When City were relegated to the third tier of English football in 1998, it was time for Rösler to say farewell to Maine Road, but he has never fully separated himself from the club where he harbours his fondest memories. He credits the support of City fans with helping him beat non-Hodgkin lymphoma, a rare form of cancer that he was diagnosed with in 2003 while he was approaching the tail end of his career at Lilleström in Norway.
In Rösler’s autobiography, Knocking Down Walls, he describes a brief moment of happiness in an extremely wearing time in his life, just like those moments he had provided for City fans during his time at Maine Road. An old friend of Rösler’s rang him from the City of Manchester Stadium as he lay in his hospital bed recovering from his latest dose of chemotherapy.
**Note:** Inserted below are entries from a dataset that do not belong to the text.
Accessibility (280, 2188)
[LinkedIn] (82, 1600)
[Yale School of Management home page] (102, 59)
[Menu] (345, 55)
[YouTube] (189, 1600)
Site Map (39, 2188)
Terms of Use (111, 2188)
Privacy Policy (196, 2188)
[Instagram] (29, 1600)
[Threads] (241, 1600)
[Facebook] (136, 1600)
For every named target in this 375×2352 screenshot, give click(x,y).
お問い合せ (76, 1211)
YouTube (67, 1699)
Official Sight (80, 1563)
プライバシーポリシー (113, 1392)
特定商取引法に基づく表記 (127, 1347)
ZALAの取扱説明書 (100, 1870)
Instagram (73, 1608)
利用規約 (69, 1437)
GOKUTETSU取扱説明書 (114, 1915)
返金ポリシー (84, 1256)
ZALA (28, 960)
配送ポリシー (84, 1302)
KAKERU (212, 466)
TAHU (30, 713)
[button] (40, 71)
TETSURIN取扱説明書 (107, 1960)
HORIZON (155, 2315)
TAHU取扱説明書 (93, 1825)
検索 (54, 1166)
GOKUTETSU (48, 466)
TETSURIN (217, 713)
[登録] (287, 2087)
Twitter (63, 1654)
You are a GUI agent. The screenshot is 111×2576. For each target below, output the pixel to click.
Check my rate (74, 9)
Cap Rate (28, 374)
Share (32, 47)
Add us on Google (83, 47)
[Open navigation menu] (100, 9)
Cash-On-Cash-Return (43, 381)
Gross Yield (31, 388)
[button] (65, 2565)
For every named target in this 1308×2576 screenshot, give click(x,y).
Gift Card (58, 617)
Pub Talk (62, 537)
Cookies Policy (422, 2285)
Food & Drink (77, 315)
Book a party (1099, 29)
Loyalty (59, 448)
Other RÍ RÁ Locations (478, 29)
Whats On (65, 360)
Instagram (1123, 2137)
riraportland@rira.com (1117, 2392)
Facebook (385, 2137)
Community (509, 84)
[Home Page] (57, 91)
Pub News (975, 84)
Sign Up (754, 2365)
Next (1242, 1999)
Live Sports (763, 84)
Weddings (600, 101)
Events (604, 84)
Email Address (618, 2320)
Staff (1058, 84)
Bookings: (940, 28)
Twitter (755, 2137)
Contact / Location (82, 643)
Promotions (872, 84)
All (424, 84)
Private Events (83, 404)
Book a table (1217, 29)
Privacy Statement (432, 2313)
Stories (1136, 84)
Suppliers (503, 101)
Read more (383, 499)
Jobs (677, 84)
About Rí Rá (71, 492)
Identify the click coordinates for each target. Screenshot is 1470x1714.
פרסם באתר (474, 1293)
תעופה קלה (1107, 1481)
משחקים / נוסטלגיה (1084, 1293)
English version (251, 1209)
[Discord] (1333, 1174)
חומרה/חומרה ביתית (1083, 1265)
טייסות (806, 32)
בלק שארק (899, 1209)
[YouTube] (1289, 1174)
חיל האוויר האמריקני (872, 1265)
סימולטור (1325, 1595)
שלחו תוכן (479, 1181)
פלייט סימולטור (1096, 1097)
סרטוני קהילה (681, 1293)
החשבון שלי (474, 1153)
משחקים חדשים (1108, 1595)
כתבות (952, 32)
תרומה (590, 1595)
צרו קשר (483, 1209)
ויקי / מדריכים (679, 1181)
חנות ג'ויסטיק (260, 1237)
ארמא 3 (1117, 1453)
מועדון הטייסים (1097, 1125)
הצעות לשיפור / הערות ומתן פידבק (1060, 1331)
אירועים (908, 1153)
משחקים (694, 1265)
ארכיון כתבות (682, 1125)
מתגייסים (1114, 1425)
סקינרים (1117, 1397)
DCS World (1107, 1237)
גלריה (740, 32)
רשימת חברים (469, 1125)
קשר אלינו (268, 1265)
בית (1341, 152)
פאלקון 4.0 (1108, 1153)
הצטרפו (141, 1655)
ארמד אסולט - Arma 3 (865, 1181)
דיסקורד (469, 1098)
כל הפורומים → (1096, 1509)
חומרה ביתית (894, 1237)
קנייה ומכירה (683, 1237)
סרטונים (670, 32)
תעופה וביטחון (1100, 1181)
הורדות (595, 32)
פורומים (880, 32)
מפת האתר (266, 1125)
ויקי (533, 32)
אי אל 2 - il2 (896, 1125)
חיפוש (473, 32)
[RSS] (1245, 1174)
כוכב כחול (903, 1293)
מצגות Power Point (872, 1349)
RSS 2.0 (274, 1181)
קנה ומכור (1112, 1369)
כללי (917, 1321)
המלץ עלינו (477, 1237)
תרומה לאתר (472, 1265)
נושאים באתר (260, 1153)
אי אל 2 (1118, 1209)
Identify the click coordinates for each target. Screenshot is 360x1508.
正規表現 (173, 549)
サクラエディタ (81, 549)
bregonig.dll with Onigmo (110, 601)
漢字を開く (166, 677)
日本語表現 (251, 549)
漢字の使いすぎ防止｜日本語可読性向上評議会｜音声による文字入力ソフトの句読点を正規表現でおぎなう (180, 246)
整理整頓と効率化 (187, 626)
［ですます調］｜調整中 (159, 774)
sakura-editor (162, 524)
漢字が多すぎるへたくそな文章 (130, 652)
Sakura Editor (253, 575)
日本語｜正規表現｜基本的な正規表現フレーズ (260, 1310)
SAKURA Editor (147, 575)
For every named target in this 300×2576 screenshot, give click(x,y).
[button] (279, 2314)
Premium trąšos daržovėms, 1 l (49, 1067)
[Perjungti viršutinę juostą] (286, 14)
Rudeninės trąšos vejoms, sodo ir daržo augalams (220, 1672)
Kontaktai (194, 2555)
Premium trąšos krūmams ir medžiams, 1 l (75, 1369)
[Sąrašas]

He could hear the City supporters bellow out his name to that snappy Pet Shop Boys anthem yet again: “Uwe, Uwe Rösler.”
“The City fans were singing my name and I could hear it echoing around the ground. The news had obviously reached them and they clearly knew I was ill, but they were willing me to recover and beat the cancer that had been discovered just in time,” writes Rösler. “They hadn’t given up on me. It was exactly what I needed. I ended the call and smiled for the first time in a while. I had my wife, my sons, plus the support of close friends and family helping me to treat and beat this. I also had 46,000 Mancunians willing me back to health. With that kind of backing, how could I possibly fail?”
He may never have won a major title but Rösler willed his team on from the stands at Wembley in 2011 when City ended their 42-year wait for an FA Cup, and watched Sergio Agüero slam home that historical winner to clinch the Premier League title at the Etihad in 2012, rejoicing in his beloved team’s historic triumphs.